Design, Synthesis, and Evaluation of 4,6-diaminonicotinamide Derivatives as Novel and Potent Immunomodulators Targeting JAK3

Yutaka Nakajima, Naohiro Aoyama, Fumie Takahashi, Hiroshi Sasaki, Keiko Hatanaka, Ayako Moritomo, Masamichi Inami, Misato Ito, Koji Nakamura, Fumihiro Nakamori, Takayuki Inoue, Shohei Shirakami

Bioorg Med Chem. 2016 Oct 1;24(19):4711-4722.

PMID: 27544589

Abstract:

In organ transplantation, T cell-mediated immune responses play a key role in the rejection of allografts. Janus kinase 3 (JAK3) is specifically expressed in hematopoietic cells and associated with regulation of T cell development via interleukin-2 signaling pathway. Here, we designed novel 4,6-diaminonicotinamide derivatives as immunomodulators targeting JAK3 for prevention of transplant rejection.
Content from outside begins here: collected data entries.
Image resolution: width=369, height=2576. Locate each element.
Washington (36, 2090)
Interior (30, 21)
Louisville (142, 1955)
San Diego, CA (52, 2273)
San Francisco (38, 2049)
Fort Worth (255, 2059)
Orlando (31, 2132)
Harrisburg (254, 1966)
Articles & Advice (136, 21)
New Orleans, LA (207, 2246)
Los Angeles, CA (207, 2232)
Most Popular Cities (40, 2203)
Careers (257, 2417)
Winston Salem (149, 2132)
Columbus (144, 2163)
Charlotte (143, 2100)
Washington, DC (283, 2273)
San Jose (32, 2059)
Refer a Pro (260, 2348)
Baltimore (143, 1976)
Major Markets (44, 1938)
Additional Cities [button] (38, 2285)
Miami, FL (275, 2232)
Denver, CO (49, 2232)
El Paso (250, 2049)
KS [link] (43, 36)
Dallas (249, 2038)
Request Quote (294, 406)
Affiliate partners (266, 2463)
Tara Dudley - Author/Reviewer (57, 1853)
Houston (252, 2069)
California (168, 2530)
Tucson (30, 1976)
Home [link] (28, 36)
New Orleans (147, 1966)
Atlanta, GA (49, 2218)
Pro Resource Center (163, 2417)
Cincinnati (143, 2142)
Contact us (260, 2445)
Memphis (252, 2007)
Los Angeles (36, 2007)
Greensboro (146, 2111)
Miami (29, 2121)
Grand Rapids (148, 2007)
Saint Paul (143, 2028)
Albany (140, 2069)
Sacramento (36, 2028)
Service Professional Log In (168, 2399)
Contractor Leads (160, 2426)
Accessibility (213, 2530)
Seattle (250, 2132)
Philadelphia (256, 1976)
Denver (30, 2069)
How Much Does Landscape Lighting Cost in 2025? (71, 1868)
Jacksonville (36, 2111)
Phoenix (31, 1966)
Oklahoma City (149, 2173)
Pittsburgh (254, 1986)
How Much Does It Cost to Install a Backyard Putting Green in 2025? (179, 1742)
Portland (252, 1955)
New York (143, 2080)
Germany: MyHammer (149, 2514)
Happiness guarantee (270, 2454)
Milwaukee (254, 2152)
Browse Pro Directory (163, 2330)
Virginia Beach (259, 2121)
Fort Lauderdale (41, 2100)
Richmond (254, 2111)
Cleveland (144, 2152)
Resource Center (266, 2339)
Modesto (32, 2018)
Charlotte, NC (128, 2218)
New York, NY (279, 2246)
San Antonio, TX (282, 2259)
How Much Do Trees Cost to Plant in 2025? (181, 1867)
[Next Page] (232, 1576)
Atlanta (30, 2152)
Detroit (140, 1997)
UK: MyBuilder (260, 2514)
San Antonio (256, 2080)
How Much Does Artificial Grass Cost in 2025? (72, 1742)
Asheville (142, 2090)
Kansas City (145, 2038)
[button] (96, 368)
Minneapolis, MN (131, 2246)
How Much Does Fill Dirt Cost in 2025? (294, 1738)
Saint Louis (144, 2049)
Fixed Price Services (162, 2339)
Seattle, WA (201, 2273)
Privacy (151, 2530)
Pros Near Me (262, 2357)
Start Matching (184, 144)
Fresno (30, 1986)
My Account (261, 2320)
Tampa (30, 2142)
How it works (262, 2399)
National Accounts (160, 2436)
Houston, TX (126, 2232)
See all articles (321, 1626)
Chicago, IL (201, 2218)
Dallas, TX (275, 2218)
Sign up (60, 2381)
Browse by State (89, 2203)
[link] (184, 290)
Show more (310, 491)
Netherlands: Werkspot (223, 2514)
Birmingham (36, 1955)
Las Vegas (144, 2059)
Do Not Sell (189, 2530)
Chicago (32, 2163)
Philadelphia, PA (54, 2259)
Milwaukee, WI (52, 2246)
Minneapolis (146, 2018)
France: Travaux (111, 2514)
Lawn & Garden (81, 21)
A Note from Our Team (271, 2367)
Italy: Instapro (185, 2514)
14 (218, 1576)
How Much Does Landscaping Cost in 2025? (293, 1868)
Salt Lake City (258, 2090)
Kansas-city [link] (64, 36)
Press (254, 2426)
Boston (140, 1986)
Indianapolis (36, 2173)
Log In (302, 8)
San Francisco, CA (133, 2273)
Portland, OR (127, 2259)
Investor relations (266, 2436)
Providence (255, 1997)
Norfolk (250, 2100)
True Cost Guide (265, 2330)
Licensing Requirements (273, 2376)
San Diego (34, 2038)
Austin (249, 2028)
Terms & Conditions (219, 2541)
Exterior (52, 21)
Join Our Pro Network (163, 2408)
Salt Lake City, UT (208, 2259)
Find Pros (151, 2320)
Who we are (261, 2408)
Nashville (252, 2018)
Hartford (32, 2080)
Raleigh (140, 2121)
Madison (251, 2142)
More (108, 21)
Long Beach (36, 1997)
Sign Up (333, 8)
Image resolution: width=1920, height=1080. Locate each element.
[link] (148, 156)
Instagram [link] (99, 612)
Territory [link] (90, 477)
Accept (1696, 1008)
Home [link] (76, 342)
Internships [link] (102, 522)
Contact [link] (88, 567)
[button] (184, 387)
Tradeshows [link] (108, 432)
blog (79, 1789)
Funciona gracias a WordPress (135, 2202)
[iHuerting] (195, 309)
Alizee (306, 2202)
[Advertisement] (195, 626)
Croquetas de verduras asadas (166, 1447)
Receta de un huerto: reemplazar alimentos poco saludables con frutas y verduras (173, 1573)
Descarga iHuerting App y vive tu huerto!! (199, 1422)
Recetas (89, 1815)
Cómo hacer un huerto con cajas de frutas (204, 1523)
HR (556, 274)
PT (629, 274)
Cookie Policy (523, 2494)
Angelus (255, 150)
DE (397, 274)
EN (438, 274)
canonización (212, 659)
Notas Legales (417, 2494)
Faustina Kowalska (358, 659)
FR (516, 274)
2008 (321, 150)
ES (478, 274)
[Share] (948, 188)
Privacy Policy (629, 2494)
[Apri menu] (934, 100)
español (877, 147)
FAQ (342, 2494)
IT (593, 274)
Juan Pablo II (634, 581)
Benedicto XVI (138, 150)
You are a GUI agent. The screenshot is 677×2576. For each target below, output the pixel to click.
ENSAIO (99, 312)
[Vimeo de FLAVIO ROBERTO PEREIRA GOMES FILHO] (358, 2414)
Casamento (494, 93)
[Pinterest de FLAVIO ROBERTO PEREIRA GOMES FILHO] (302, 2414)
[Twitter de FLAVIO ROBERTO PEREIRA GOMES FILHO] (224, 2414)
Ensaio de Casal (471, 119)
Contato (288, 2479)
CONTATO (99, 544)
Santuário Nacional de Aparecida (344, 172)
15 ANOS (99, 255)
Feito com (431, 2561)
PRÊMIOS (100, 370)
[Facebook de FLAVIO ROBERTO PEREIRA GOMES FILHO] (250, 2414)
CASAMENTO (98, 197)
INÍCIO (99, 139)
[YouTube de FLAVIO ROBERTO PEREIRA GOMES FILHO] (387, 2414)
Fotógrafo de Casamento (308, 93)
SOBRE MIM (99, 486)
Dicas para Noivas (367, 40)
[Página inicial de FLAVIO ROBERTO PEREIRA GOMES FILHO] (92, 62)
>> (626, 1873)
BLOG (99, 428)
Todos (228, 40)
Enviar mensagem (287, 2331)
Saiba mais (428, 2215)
Our optimization of C4- and C6-substituents and docking calculations to JAK3 protein confirmed that the 4,6-diaminonicotinamide scaffold resulted in potent inhibition of JAK3. We also investigated avoidance of human ether-a-go-go related gene (hERG) inhibitory activity. Selected compound 28 in combination with tacrolimus prevented allograft rejection in a rat heterotopic cardiac transplantation model.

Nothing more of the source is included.